Data processing

Data processing


In most occasions, the raw imaging signals need to be processed in order to be properly visualized. Such processing includes steps as filtering, normalization, averaging, etc. The DataViewer app provides a portfolio of functions that cover most of the needs on mesoscale imaging data processing.

In this tutorial, we will cover the steps to apply such functions to a given recording with an basic data processing for calcium signals of a mouse brain in a resting state as an example. Since there are several different ways of processing imaging data, we cannot cover all of cases here. However, we encourage users to consult the list of available functions on our documentation for more details.

Create and execute a processing pipeline

In this example, we will create a processing pipeline to create Seed-pixel correlation maps from the raw fluorescence imaging data. The raw data used here consists of ~5 min multi-channel (fluorescence and reflectance) recordings of an awake mouse expressing GCaMP6 calcium indicator in cortical neurons. Here is the analysis workflow that we will create and apply to this data:

tt_creating_connectivity_maps_ppline_workflow.png

To create the above pipeline, first, we will open the raw fluorescence data in DataViewer:

dataviewer_gui__w_fluo_data

Now, to create a new processing pipeline launch the Pipeline Configuration tool. To do so, go to Utilities → Data Processing.

In the Pipeline Configuration app, we will build the processing pipeline by selecting the functions from the Available functions list and adding them to the new pipeline by clicking on the icon-plus button in the execution order.
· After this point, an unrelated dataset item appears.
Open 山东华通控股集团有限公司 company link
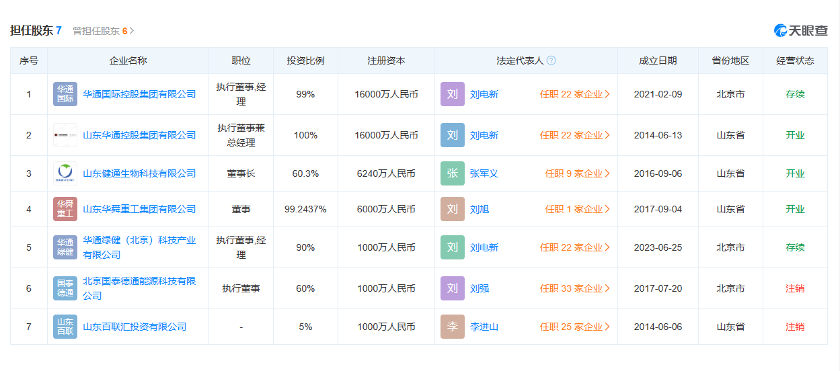The width and height of the screenshot is (840, 371). [x=139, y=135]
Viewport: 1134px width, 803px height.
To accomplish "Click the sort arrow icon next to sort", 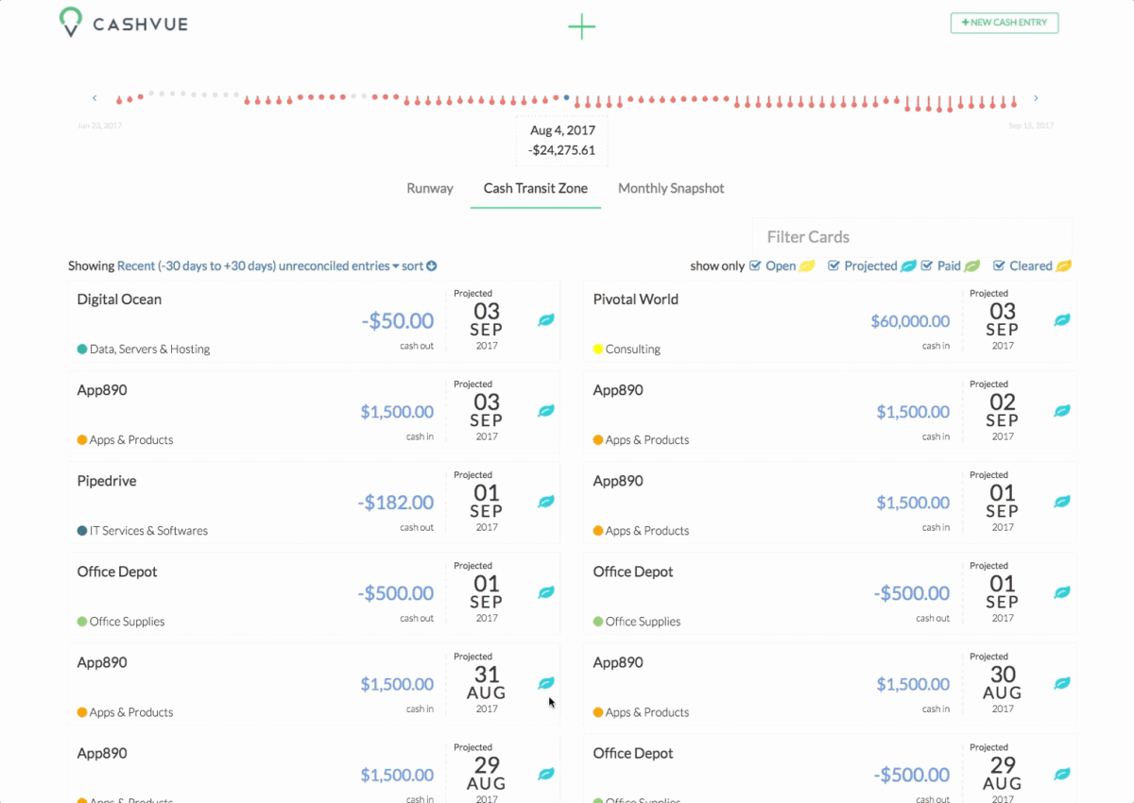I will pyautogui.click(x=432, y=266).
In our case, the pipeline will look like so:

dataviewer_pipeline_selectfcns

The exclamation point (!) shown before the function's name, indicate that the given function has optional parameters that can be customized.

To access the parameters, click on the function's button (red buttons in the figure above). In this particular case, we will change the parameters of two functions: normalizeLPF and SPCM. For the normalizeLPF function, we will change the frequency cut-off values to filter our data between 0.3 and 3 Hz and we set the Normalize parameter to Yes to normalize the data as ΔF/F:

mainGUI_pipeline_setopts

As for the SPCM function, we will apply the Z-Fisher transformation of the correlation data as:

mainGUI_pipeline_setoptsSPCM

Note
A data process pipeline does not automatically save the resulting data from the pipeline. It will be stored in RAM. If you want to save output of any of the steps, right-click on the function's button (red/green buttons in the pipeline workflow window) and click on "Save file...".


Tip Here, you can save the pipeline with the customized parameters for later use. To do so, just click on the Save button.

The pipeline is ready to be applied! Here is a summary of the steps:

  1. run_HemoCorrection: uses all reflectance channels (i.e. red, green and amber) to subtract the hemodynamic signal from the fluorescence data.
  2. GSR: performs a global signal regression of the fluorescence data to remove global signal variance.
  3. normalizeLPF: performs a temporal band-pass filter between 0.3 and 3Hz and normalizes the data as ΔF/F.
  4. SPCM: Calculates a pixel-based correlation Seed Pixel Correlation Map and applies the Z-Fisher transformation to the correlation values.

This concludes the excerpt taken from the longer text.